**SELECTED EXCERPT:**

************

The brother-in-law was arraigned on a charge of grand larceny in Albany County Court. The matter is pending in court.

You Can Help Fight Fraud

If you are aware of potential pension fraud, visit the Comptroller’s Fighting Public Corruption page to file a complaint online, or call the Fraud Hotline at 888-672-4555.

A Century of Security and Stability

A century after its creation, the New York State and Local Retirement System (NYSLRS) is widely recognized as one of the best-managed and best-funded public pension systems in the nation. Comptroller DiNapoli recently announced that the New York State Common Retirement Fund (Fund), which holds and invests the assets of NYSLRS, had an estimated value of $268.3 billion as of June 30, 2021. The security and stability of NYSLRS and the Fund are due, in large part, to the stewardship of Comptroller DiNapoli, as well as a long line of State Comptrollers that came before him. The System has also been bolstered by some key events along the way.

************

**INFORMATION SUPPLIED:**
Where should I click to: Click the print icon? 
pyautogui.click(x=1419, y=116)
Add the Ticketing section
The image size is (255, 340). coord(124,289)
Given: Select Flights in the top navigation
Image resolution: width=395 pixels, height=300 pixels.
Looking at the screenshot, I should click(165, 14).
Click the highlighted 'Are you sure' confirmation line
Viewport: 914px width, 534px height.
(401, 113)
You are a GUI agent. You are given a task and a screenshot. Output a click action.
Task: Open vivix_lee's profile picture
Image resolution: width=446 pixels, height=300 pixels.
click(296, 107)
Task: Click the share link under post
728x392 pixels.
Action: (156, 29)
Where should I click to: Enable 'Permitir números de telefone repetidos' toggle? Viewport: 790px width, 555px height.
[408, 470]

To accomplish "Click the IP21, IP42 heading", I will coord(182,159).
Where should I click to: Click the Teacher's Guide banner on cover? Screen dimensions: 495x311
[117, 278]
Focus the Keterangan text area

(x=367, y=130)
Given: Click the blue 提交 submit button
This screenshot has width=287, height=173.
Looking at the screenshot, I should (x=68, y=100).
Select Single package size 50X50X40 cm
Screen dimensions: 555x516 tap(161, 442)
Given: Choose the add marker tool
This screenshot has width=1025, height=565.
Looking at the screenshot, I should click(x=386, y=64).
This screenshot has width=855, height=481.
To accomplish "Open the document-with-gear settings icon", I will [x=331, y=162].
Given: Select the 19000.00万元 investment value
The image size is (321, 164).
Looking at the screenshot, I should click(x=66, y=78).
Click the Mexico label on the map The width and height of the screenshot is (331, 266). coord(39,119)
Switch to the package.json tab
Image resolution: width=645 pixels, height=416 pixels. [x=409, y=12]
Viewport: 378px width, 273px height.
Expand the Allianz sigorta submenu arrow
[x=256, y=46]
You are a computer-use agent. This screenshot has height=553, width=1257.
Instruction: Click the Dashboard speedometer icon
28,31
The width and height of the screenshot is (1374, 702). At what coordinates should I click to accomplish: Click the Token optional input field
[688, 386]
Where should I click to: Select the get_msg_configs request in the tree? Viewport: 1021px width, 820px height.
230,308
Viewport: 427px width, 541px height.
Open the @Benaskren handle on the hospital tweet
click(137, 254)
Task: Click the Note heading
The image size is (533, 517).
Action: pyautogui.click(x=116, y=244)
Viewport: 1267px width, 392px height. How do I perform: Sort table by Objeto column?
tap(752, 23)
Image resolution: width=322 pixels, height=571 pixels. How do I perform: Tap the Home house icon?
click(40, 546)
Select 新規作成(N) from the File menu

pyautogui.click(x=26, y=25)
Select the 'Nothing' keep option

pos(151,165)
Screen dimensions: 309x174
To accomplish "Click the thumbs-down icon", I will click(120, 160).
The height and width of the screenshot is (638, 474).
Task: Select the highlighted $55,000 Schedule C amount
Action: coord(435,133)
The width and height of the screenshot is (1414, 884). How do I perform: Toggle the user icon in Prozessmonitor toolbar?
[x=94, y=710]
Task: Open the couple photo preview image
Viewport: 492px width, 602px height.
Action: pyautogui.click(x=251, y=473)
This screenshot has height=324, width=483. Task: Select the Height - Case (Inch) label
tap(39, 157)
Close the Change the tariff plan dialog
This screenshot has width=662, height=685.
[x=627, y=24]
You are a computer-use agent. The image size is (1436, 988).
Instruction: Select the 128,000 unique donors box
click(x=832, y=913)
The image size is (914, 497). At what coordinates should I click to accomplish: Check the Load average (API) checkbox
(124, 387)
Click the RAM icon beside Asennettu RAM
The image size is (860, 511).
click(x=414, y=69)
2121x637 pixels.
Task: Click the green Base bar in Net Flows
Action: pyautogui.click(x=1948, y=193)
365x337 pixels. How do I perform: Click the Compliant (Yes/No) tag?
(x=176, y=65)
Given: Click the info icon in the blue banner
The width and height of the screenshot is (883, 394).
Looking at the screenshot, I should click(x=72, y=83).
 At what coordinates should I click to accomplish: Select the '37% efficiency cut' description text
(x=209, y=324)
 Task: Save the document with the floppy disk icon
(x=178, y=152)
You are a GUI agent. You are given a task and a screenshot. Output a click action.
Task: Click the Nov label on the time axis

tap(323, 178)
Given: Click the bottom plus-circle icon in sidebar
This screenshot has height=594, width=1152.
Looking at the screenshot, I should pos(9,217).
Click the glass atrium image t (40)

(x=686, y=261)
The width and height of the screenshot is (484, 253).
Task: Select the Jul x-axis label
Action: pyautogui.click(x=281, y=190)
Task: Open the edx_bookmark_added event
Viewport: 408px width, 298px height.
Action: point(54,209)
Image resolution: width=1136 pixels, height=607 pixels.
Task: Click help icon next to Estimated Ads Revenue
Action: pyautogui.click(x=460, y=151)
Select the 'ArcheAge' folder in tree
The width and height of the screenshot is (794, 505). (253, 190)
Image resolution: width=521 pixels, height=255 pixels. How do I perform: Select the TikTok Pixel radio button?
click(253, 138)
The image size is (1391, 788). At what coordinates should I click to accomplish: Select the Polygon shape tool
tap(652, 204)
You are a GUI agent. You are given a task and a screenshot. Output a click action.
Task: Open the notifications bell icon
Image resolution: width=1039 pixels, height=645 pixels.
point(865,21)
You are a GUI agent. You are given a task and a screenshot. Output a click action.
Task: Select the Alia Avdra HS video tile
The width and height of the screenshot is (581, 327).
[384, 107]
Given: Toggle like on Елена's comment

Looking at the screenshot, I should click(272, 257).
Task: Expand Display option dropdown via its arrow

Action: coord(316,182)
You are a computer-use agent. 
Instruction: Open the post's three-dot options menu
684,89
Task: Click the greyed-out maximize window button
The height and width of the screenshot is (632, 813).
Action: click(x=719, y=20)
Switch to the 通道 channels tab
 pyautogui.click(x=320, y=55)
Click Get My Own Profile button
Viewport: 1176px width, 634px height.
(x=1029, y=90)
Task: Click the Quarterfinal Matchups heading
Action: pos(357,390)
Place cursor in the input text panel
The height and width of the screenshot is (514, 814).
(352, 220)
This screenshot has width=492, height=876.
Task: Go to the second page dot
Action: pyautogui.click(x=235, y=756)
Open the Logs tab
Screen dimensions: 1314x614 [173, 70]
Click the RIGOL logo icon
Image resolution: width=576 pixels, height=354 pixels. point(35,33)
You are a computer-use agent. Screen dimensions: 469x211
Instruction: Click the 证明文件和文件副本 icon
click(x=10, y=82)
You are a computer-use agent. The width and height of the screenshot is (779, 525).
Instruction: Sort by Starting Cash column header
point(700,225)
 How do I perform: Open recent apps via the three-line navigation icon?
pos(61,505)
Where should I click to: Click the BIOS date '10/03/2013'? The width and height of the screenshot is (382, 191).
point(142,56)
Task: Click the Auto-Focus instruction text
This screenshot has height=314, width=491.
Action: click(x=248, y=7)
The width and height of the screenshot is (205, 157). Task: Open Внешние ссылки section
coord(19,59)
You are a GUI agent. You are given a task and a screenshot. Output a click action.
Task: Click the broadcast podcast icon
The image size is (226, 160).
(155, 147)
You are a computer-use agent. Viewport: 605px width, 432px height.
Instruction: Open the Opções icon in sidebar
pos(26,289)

************

**EXERCISE 1:** Reproduce the portion of the retirement system passage starting at "The brother-in-law was" and ending at "Hotline at 888-672-4555.".
**EXERCISE 2:** List the full names of every court, retirement system, and fund that the retirement system passage mentions.
The records above come from a source unrelated to the text.

**WORKED SOLUTION 1:**
The brother-in-law was arraigned on a charge of grand larceny in Albany County Court. The matter is pending in court.

You Can Help Fight Fraud

If you are aware of potential pension fraud, visit the Comptroller’s Fighting Public Corruption page to file a complaint online, or call the Fraud Hotline at 888-672-4555.

**WORKED SOLUTION 2:**
Albany County Court
New York State and Local Retirement System
New York State Common Retirement Fund